I present the declarative sentence as the unfolding of an anticipated dialogue embedded in the sentence. We begin the subject, something you could mention, name or point to; about this subject or topic we could expect one to ask, what about it? The answer to that question is the predicate: what about the horse? It’s running, or it’s brown, or it needs to be shoed, etc. We then bring in the modifiers, first of all the adjectives, which answer the possible question, which or what kind of [subject]? The brown horse, not the black one, the fast horse (not the slow one). (It seems to me that “which” has priority here, because singling out one object of interest out of several possible ones is logically prior to the more abstract categorization of types.) The adverbs, meanwhile, answer the possible question, how or in what way: the horse runs quickly, not slowly, it walks nobly, not nervously. I don’t fall into the trap of defining or explaining prepositions (although Anna Wierzbicka does think this can be done, and I’m sure she’s right, even though I don’t think it helps much in the analysis of sentences) for the simple reason that prepositions always either are or (much more often) go along with nouns to form adjectives or adverbs, which are already accounted for. (“I don’t fall into the trap…” which, or what kind of trap? The trap of defining.) But I have never bothered with conjunctions, or articulations of clauses, because it has seemed to me less important that students have a way of talking about them. But this is a very important issue for prompt engineering, and, grammatically, I think we can focus less on the paratactic “and” (interestingly not one of Wierzbicka’s primes) and more on the hypotactic “if,” ”but” and ‘because.”
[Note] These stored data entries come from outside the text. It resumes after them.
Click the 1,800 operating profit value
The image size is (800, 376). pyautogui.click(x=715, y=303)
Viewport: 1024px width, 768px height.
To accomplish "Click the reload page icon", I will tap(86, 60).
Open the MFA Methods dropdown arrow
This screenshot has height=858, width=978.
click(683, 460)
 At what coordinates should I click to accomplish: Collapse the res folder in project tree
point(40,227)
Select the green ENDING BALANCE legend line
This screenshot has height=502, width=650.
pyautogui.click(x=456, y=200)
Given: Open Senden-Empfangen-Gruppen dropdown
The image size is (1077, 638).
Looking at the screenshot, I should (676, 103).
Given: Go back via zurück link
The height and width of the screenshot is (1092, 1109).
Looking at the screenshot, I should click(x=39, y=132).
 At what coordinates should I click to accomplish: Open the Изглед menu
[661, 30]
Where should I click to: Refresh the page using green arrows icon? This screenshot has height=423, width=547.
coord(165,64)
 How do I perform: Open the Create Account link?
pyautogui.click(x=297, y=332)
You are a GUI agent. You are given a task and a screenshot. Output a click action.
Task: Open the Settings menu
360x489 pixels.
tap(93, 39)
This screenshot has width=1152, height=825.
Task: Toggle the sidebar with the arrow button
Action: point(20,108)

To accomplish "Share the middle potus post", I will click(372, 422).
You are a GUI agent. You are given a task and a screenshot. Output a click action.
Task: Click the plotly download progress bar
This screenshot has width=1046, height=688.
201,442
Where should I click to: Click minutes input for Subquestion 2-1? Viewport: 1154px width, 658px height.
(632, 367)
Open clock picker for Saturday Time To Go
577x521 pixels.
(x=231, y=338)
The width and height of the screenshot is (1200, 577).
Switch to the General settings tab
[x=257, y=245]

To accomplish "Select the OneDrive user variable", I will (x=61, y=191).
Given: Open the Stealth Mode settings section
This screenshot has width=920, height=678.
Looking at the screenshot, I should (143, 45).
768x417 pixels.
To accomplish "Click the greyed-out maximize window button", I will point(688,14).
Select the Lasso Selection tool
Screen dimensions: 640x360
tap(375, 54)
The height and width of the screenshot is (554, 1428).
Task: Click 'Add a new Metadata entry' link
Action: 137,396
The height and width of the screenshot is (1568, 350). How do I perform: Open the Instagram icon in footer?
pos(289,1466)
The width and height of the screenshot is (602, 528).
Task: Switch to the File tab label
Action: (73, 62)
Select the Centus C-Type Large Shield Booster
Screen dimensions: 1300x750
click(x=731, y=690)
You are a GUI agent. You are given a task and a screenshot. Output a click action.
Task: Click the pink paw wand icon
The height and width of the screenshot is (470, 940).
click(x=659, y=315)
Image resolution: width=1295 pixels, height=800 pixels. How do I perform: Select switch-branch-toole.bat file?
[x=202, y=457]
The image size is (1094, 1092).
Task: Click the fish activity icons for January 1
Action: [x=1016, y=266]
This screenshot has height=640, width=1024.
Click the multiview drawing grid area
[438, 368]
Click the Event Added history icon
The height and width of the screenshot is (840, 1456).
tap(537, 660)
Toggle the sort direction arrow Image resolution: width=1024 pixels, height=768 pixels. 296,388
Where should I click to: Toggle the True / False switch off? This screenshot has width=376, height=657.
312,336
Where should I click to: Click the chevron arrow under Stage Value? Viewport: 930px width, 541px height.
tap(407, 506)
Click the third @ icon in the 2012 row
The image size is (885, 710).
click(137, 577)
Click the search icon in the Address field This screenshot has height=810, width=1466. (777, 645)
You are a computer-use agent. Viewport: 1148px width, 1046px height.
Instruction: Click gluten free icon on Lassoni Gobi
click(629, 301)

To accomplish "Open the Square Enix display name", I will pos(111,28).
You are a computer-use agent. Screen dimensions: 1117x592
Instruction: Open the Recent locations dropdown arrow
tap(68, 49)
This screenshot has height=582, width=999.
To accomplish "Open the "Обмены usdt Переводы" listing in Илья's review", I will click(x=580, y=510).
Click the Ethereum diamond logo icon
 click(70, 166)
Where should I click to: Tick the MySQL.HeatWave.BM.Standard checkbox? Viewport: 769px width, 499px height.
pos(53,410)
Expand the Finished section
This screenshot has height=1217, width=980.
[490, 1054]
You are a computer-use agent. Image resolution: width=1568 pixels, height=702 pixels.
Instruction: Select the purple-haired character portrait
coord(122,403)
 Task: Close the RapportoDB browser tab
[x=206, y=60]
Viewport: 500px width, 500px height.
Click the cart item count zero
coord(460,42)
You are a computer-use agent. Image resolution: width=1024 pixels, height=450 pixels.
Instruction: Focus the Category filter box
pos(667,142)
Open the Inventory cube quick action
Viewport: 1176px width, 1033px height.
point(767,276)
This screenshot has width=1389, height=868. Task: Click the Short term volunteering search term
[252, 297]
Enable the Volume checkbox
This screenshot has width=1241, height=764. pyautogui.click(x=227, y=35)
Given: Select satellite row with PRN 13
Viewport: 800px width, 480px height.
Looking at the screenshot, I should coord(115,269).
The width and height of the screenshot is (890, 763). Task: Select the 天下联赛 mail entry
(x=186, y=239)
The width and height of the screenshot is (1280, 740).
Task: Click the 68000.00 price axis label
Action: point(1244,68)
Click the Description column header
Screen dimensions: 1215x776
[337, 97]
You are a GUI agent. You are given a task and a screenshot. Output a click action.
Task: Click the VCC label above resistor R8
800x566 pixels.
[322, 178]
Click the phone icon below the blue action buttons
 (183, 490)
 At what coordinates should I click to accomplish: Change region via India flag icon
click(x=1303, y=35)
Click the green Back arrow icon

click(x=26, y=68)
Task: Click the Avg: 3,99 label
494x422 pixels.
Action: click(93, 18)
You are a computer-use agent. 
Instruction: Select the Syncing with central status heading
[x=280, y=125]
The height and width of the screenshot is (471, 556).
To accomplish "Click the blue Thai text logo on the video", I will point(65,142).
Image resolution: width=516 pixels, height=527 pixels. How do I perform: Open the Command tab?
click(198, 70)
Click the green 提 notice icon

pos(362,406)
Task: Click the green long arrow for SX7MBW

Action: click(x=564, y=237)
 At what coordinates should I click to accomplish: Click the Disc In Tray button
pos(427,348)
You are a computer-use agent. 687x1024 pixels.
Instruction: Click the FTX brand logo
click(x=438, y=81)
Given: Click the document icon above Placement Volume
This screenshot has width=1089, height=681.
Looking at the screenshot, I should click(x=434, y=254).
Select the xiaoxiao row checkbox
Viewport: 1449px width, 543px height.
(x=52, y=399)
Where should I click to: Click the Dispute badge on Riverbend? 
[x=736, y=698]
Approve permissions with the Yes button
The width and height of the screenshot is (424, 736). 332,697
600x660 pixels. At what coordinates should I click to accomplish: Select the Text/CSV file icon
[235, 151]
I’m going to come back to something I haven’t discussed in quite a while (and which might turn out to be as important to originary grammar as I once expected), construction grammar, and with the help of Daniel Shore’s Cyberformalism which places the grammatical construction of formulas at the center of language, displacing the two poles of word and sentence that have dominated semiotics, and in particular for the purposes of designing and carrying out corpus searches across large databases. My plan is to target those constructions or formulas that do the work of “if, “but”” and “because” within phrases, or a group of words that together functions as a subject or (much more often, I assume) modifier. Let’s start with the following sentence, from the Cambridge University’s online dictionary definition of “to the extent that”: “It’s only worth planting flowers to the extent that it gives you pleasure.” This sentence could be rewritten as “if planting flowers give you pleasure, then it is worth doing it.” So, the causal/logical connection between planting flowers and receiving pleasure is made more explicit here, which is to say, the phrase to the extent that conceals or renders implicit the causal relation. At the same time, it makes the thought slightly subtler, by recognizing degrees of desiring to plant flowers which, presumably, up until a certain point or past a certain point would not give pleasure. And this suggests that making such causal/logical relations implicit will enrich meaning by (implicitly) adding questions of degree and other qualifications that make the thought more complex, simply by being translated out of these “prime” terms (I’ll note, though, that “but” is not a Natural Semantic Prime) into sentences including formulaic phrases or other means, such as the passive voice, nominalizations, turning verbs into adjectives within phrases, and so on. And if meaning is thereby enriched, the searches will presumably be further enriched, even if we would need the attentive interaction with the measured and mixed up database to see how this might be the case and to make it “richer” in the ways we want.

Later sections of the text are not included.